Im Jahr 2002 erhielt Imre Kertész den Nobelpreis für Literatur. Nach den eher unbekannten (Gao Xinjiang; 2000) und umstrittenen (V.S. Naipaul; 2001) Preisträgern der letzten Jahre waren sich diesmal die internationale Kritik und auch das sonst eher missgünstige deutsche Feuilleton einig: Die Osloer Kommission hatte einen absolut würdigen Preisträger gekürt.
Imre Kertész, geboren 1929 in Budapest, wurde 1944 nach Auschwitz deportiert und 1945 in Buchenwald befreit. Seit 1953 lebt er als freier Schriftsteller und Übersetzer in Budapest. Er erhielt zahlreiche Preise für seine Romane, Erzählungen und Essays - »für ein schriftstellerisches Werk, das die zerbrechliche Erfahrung des Einzelnen gegenüber der barbarischen Willkür der Geschichte behauptet«, wie es die Nobelpreiskommission blumig ausführte.

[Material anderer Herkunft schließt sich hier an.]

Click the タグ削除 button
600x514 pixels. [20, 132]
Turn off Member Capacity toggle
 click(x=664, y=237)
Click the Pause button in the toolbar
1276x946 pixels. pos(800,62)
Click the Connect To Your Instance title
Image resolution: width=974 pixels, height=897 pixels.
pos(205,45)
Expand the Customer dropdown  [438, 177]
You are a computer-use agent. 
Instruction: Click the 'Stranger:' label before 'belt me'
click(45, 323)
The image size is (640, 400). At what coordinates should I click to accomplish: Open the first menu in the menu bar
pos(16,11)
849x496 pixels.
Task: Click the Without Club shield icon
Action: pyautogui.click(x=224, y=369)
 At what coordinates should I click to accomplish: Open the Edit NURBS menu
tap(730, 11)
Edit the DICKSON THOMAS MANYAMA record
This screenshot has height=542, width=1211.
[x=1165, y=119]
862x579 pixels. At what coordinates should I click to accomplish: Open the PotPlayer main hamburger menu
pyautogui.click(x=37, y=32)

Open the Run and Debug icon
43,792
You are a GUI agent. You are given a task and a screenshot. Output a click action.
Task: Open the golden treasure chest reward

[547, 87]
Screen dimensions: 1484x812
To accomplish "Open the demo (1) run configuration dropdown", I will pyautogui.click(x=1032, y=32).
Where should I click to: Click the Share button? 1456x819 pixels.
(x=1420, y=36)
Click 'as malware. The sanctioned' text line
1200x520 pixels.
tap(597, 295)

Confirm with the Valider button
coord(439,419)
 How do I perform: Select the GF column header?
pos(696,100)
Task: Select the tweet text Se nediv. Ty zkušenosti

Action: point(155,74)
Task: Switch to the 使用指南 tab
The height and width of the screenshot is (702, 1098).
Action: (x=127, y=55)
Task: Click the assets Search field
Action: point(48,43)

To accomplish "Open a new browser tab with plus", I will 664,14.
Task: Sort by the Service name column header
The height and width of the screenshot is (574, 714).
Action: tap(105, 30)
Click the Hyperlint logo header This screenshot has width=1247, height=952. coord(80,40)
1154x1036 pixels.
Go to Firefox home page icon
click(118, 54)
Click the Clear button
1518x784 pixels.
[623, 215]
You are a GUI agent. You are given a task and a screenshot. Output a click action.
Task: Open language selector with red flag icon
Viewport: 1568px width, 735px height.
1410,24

Sein sicherlich wichtigstes Werk ist der Roman eines Schicksallosen, für mich eines der eindrucksvollsten literarischen Zeugnisse des Holocaust. Mit diesem Buch gelingt ihm das schier Unmögliche: die Beschreibung des Unbeschreiblichen.
Kertész erzählt aus der Perspektive eines Fünfzehnjährigen, der aus heiterem Himmel in das System der Konzentrationslager gerät. Dieser hat keine Ahnung, was ihn erwartet. In seiner Naivität freut er sich, dass beim »Entladen« des Deportationszuges Soldaten auftauchen, die für Ordnung sorgen. Er ist stolz, zu den erwachsenen arbeitsfähigen Männern zu gehören und gerät so immer weiter in den unvorstellbaren Kosmos der Lager. Da er jung und kräftig genug ist, und das Grauen jegliche Vorstellung und alle seine bisherigen Erfahrungen übersteigt, kann er die Verhaltensweisen erlernen, die ihm ein Überleben ermöglichen. Diese Perspektive und der teilweise lakonische Ton aber auch die unfreiwillige Komik ermöglichen eine Identifikation mit dem Protagonisten, denn gerade so gelingt es Kertész, das Grauen zu schildern und doch seine Faszination zu umgehen. Er ermöglicht eine Leseerfahrung, die noch lange nachwirkt.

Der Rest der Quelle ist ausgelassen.